- _ASSIGNMENT_: Could you transcribe all the entries exactly, omitting the pictures?

- _DATA RECORDS_:
—————

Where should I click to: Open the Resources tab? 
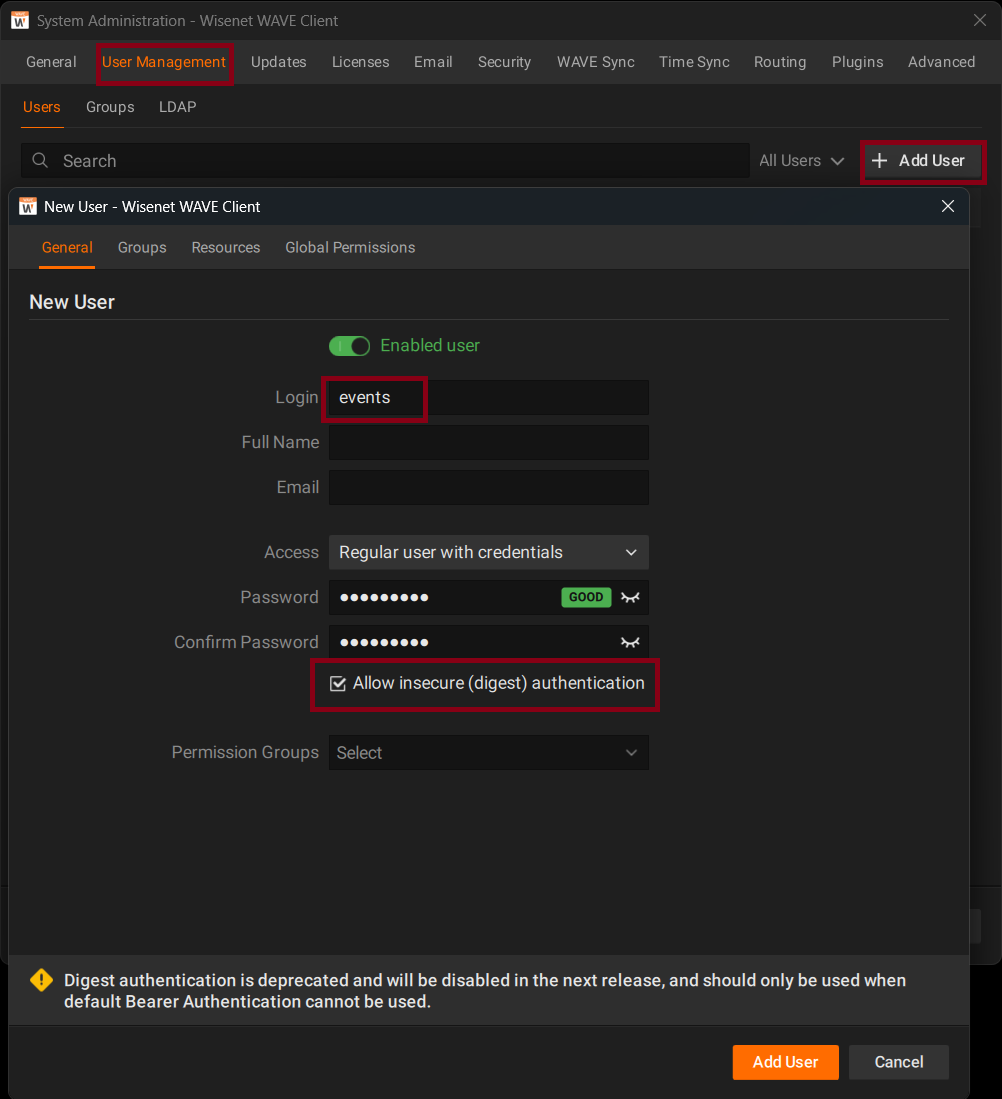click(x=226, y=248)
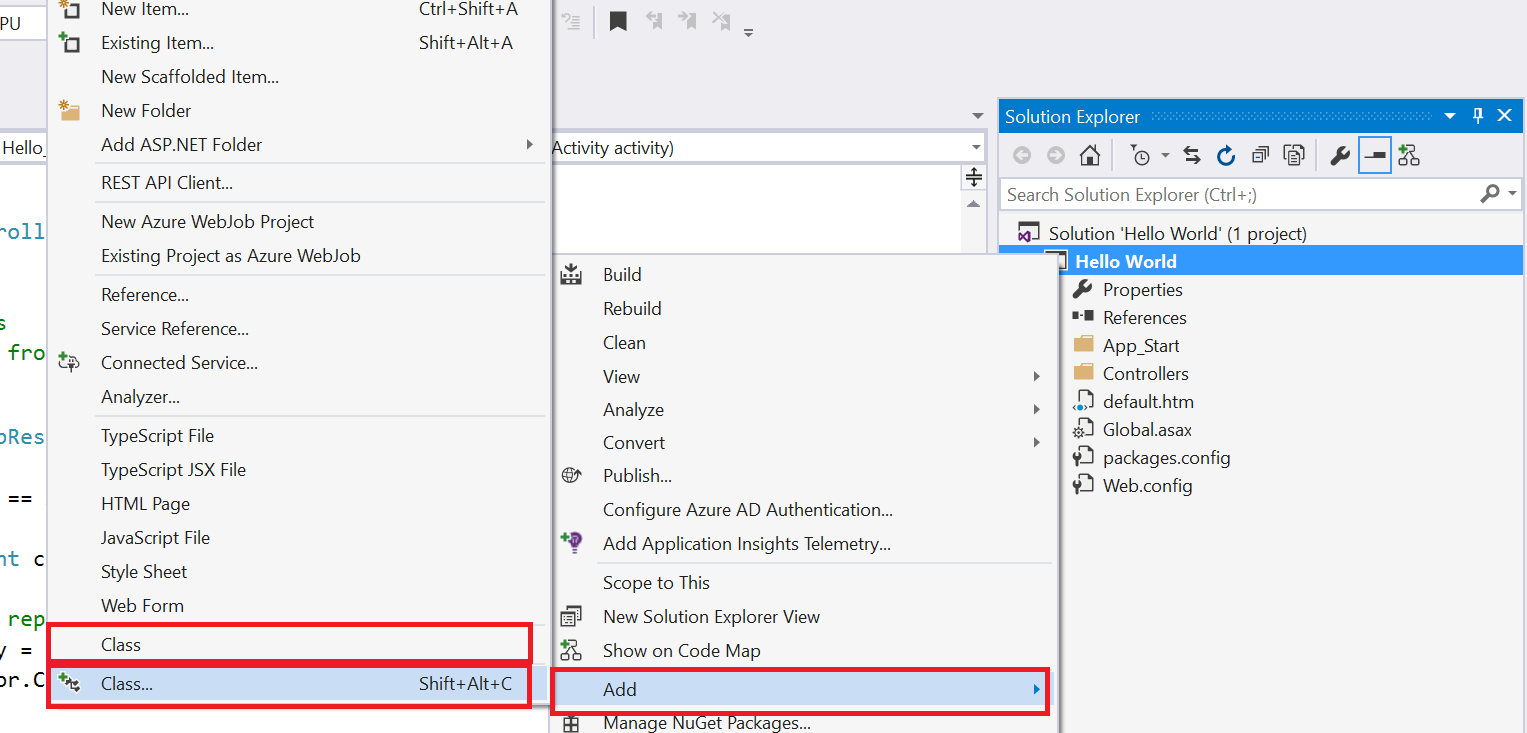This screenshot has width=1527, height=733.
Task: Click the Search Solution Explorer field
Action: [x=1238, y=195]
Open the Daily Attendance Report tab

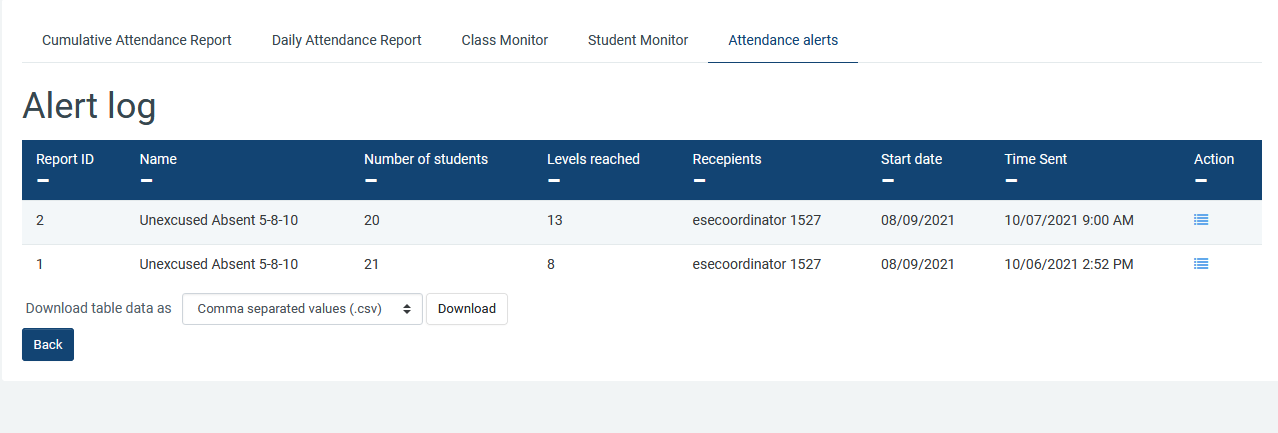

—————

- _RESULT FOR THIS EXERCISE_:
Where should I click to: Open the Resources tab? 
click(x=226, y=248)
This screenshot has width=1527, height=733.
Task: Click the Search Solution Explorer field
Action: [x=1238, y=195]
Open the Daily Attendance Report tab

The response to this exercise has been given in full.